▶ Data for this task
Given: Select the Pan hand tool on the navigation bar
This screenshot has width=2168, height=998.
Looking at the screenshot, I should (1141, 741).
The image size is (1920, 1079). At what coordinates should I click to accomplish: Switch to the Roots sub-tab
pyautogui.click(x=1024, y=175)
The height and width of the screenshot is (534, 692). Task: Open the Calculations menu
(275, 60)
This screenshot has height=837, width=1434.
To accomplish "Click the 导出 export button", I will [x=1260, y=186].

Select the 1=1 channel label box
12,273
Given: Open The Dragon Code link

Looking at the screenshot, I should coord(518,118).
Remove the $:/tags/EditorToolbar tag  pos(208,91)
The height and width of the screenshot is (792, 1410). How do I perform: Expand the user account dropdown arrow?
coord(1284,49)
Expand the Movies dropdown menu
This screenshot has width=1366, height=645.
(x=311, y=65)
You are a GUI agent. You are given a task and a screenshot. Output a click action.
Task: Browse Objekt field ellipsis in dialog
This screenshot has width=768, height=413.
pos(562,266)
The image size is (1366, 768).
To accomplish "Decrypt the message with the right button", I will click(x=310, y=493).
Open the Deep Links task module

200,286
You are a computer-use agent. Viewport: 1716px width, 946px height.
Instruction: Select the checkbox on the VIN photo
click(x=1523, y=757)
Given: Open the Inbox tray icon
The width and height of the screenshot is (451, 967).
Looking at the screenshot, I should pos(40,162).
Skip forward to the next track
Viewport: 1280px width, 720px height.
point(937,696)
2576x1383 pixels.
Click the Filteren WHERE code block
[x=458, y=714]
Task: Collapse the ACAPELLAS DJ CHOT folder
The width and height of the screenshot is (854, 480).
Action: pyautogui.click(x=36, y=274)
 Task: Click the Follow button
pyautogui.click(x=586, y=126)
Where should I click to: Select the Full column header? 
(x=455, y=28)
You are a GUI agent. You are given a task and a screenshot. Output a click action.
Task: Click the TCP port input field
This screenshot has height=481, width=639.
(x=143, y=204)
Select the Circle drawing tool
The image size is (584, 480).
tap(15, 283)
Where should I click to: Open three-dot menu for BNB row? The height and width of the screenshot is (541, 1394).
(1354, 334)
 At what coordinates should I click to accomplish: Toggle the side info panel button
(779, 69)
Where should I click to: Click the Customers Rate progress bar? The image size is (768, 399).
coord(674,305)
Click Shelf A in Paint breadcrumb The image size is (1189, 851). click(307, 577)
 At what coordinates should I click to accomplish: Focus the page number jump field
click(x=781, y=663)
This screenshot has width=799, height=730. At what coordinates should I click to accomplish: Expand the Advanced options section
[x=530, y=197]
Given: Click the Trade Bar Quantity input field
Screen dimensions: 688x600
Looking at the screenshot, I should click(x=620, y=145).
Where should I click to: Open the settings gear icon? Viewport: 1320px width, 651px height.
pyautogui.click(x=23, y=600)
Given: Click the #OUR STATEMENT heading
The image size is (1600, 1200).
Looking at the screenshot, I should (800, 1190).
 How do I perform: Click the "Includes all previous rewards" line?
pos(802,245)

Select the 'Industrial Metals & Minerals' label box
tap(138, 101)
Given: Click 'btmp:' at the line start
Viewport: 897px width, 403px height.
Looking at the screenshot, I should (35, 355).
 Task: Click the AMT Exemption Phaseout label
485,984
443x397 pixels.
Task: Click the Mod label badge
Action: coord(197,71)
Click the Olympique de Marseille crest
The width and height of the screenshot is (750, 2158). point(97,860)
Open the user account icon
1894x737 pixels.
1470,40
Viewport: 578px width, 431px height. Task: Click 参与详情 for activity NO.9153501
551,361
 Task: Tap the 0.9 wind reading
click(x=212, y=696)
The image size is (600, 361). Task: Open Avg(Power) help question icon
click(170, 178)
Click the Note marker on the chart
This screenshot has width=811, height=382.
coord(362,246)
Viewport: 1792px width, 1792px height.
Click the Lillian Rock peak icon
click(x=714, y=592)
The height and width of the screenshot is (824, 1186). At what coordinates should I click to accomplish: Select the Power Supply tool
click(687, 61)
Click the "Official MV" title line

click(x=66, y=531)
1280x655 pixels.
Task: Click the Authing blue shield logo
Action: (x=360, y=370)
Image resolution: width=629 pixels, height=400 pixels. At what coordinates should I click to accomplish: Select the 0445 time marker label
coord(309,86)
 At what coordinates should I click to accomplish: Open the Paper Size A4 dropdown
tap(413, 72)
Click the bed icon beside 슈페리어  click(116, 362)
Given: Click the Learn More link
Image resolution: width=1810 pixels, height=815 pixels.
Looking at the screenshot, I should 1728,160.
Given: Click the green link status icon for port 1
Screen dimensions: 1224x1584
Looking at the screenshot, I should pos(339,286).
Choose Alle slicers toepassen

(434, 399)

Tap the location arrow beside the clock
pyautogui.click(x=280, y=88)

▶ Your objective
The response must contain every line from the listing above in which the string "will" appears.

▶ Reply
To accomplish "Click the 导出 export button", I will [x=1260, y=186].
To accomplish "Decrypt the message with the right button", I will click(x=310, y=493).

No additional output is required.